MOTIVI DELLA DECISIONE
I due ricorsi, principale e incidentale, vanno riuniti ai sensi dell'art. 335 cod. proc. civ.. Con l'unico motivo la ricorrente principale lamenta la "violazione e falsa applicazione di norme di diritto" nonché vizi di motivazione sostenendo che, per effettuare il calcolo delle ore di lavoro straordinario e degli eventuali riposi compensativi, occorre prendere in considerazione un ciclo complessivo di otto settimane e non di una sola settimana, come ha fatto il Tribunale nella sentenza qui impugnata. Nè, secondo la ricorrente, è vero quanto affermato nella stessa sentenza, secondo cui il detto ciclo, per la sua eccessiva ampiezza, consentirebbe di concentrare le ore di lavoro, con eccessivo sfruttamento delle energie del lavoratore e senza retribuzione straordinaria: solo il superamento delle quarantotto ore settimanali imporrebbe tale retribuzione, ai sensi del r.d. n. 692 del 1923. Il motivo non ha fondamento.
Il Tribunale ha basato la propria decisione su un accordo aziendale del 12 dicembre 1986, mentre la ricorrente non indica ora la norma, di diritto oppure negoziale, su cui essa fonda la propria tesi, contraria a quella applicata dai giudici di merito, ne' denuncia alcuna frattura logica o lacuna di motivazione della sentenza impugnata, limitandosi a contrapporre una propria, contraria tesi.
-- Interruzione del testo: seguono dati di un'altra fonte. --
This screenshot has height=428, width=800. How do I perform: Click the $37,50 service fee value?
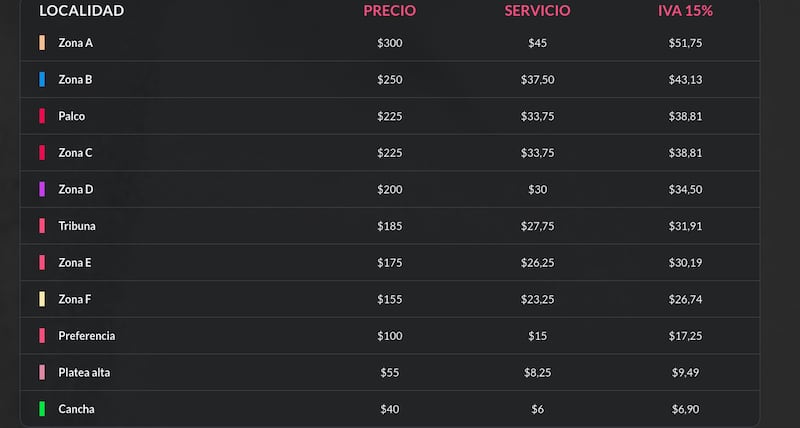537,80

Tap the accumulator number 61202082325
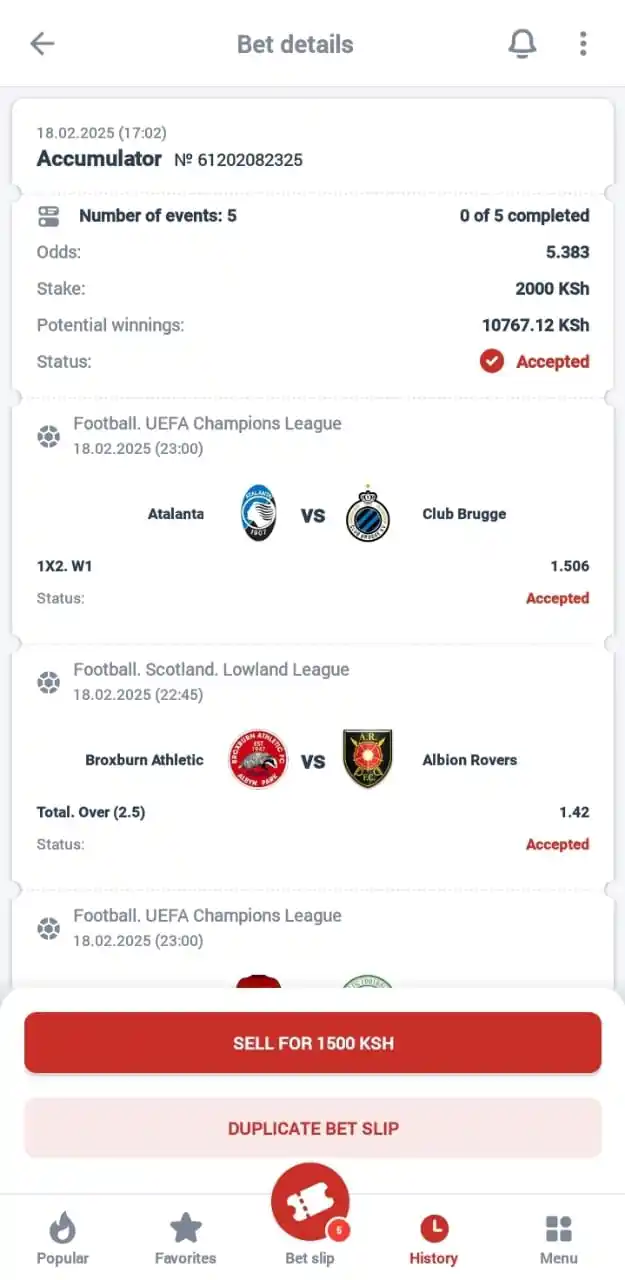coord(238,160)
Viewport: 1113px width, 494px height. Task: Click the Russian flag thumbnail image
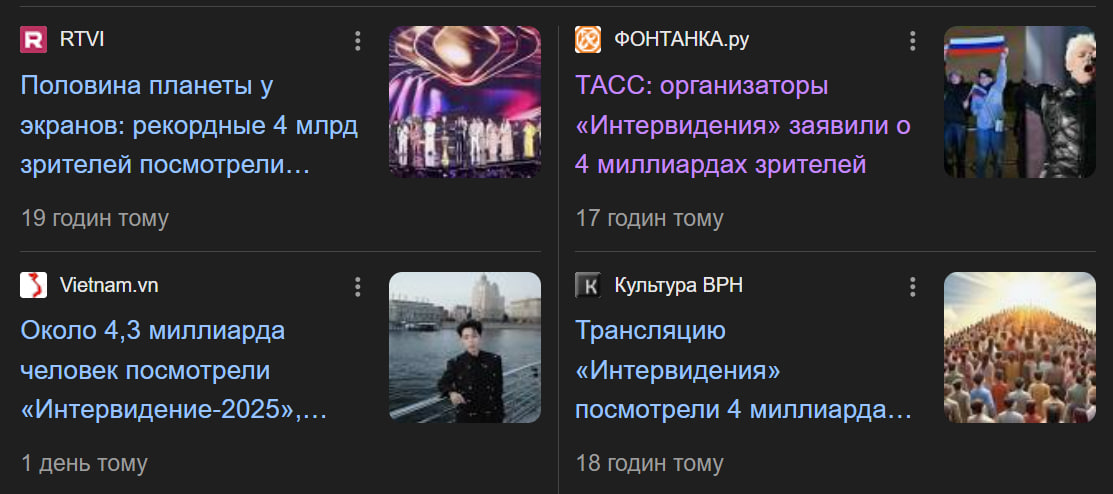1019,101
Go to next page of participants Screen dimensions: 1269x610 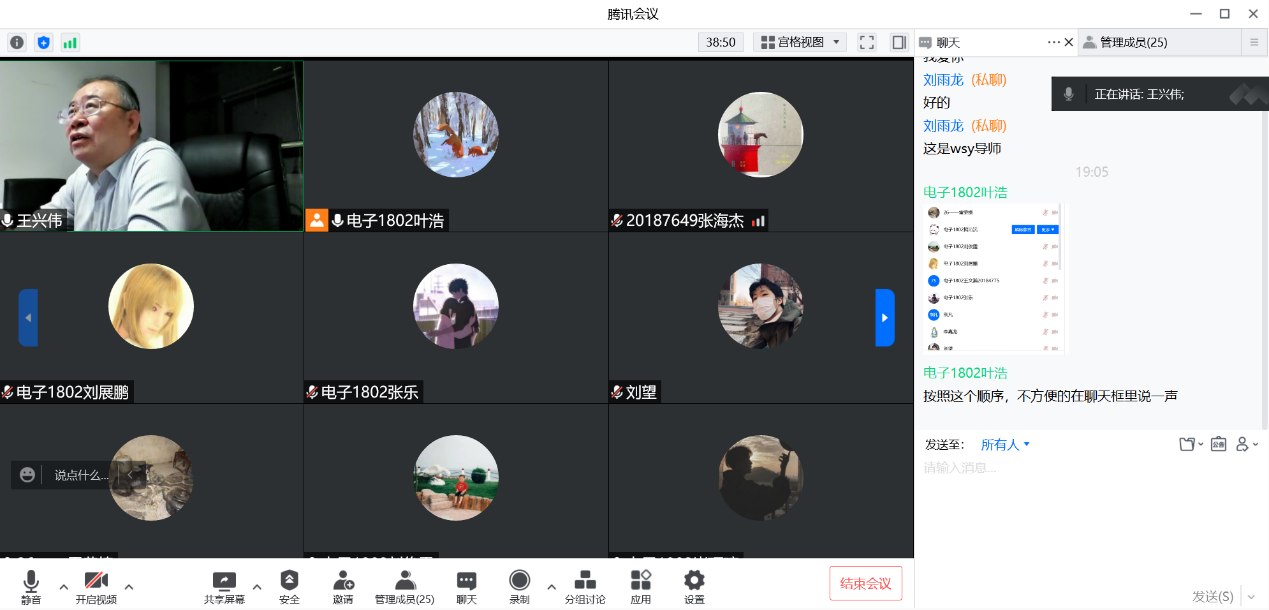884,318
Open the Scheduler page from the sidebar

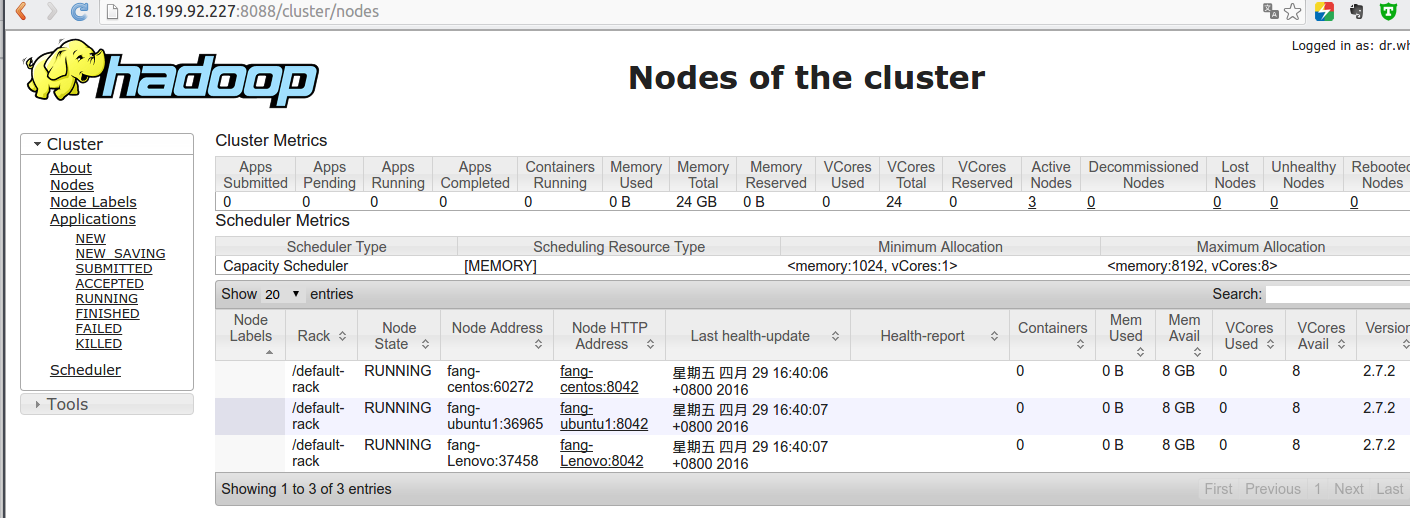click(85, 370)
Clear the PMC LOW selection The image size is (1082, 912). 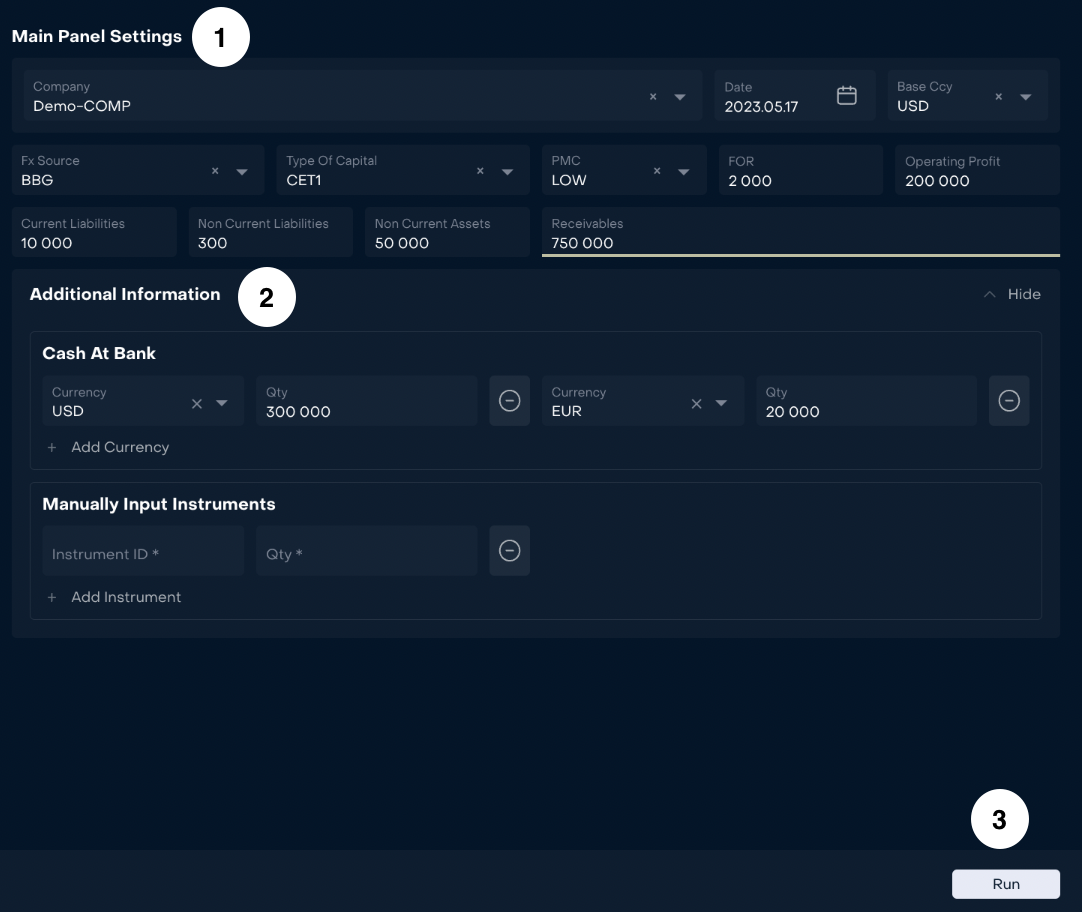[x=657, y=171]
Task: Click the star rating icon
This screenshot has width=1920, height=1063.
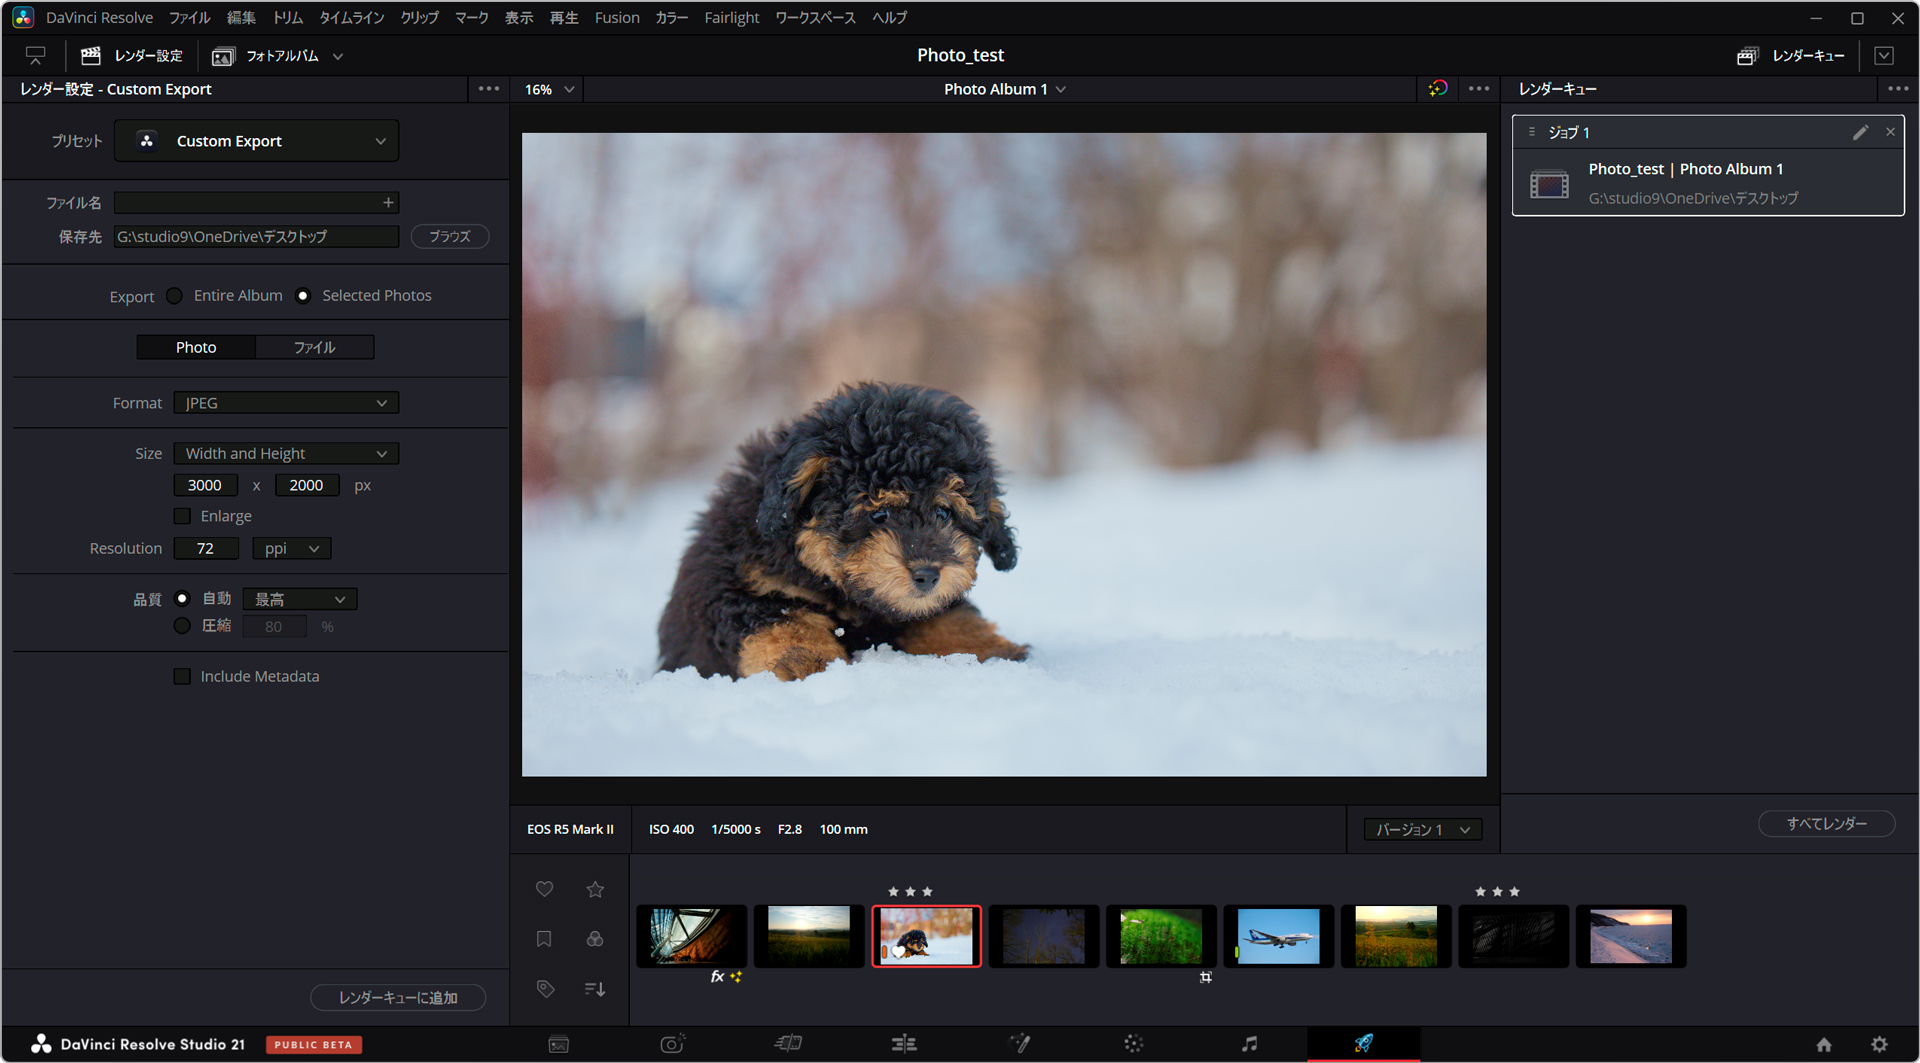Action: 595,889

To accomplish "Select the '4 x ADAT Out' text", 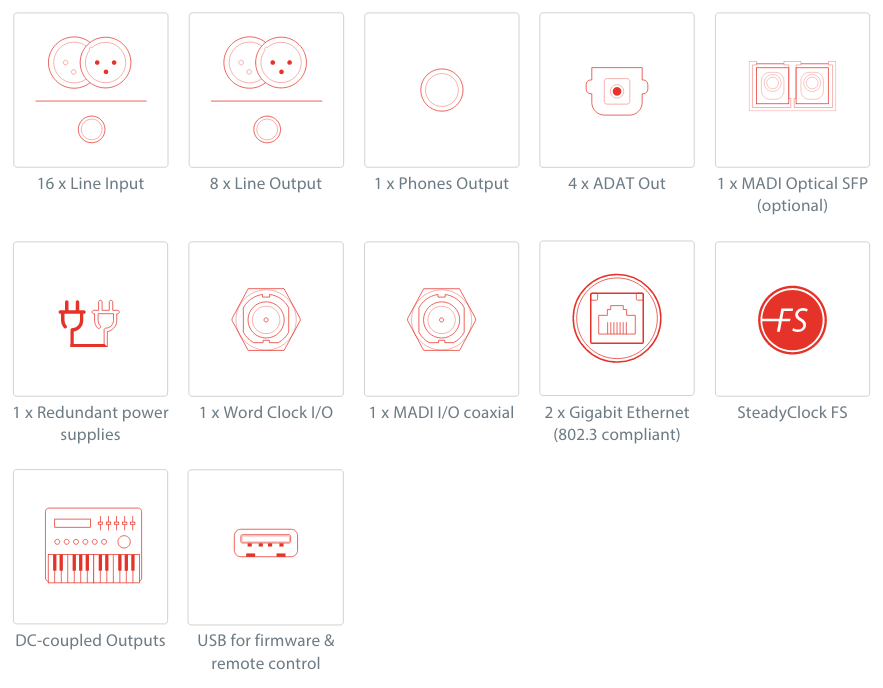I will pos(617,184).
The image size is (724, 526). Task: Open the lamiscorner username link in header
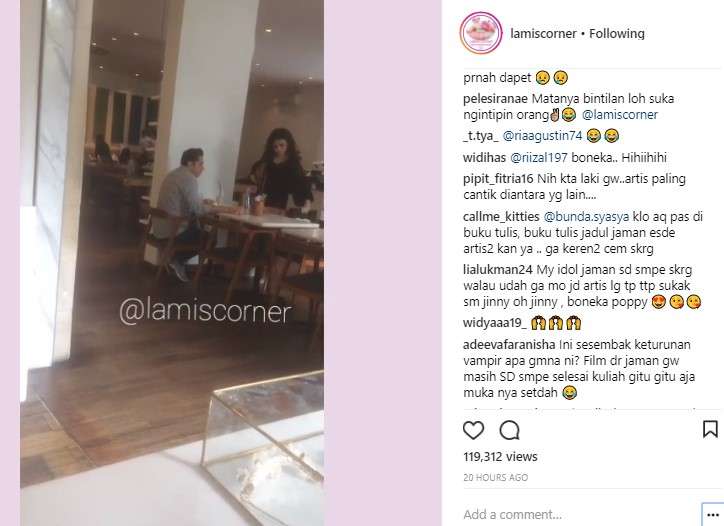pos(543,34)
Tesi non fondata, ripetesi, su alcuna legge - come risulta anche dalla generica rubrica del motivo di ricorso - ne' su alcuna disposizione infralegislativa, sì che non è neppure possibile identificare la quaestio facti in ordine alla quale dovrebbe rilevarsi l'asserito vizio di motivazione.
Con l'unico motivo il ricorrente incidentale lamenta la violazione degli artt. 2108, 2109 cod. civ., 36 Cost. e vizi di motivazione nell'interpretazione degli accordi aziendali del 6 aprile 1979 e del 12 dicembre 1986, sostenendo doversi effettuare il rilievo del lavoro straordinario avendo riguardo alla settimana lavorativa, compresa tra un riposo e l'altro, e non a quella solare, compresa tra il lunedì ed il venerdì.
Neppure questo motivo è fondato.
Come s'è detto in narrativa, il Tribunale ha basato la propria decisione sulla chiara lettera dell'accordo aziendale del 1986, che indicava la settimana lavorativa dal lunedì al venerdì, il ricorrente evoca genericamente norme di diritto nella rubrica del motivo di ricorso, ma non dice quale specifica norma sarebbe in contrasto con la detta interpretazione letterale ne' quale vizio di motivazione questa rivelerebbe, ma si limita a contrapporre ad essa la propria soggettiva convinzione.
Rigettati entrambi i ricorsi, la reciproca soccombenza giustifica la compensazione delle spese.
P.Q.M.
La Corte, riuniti i ricorsi, li rigetta compensa le spese. Così deciso in Roma, il 12 marzo 2004.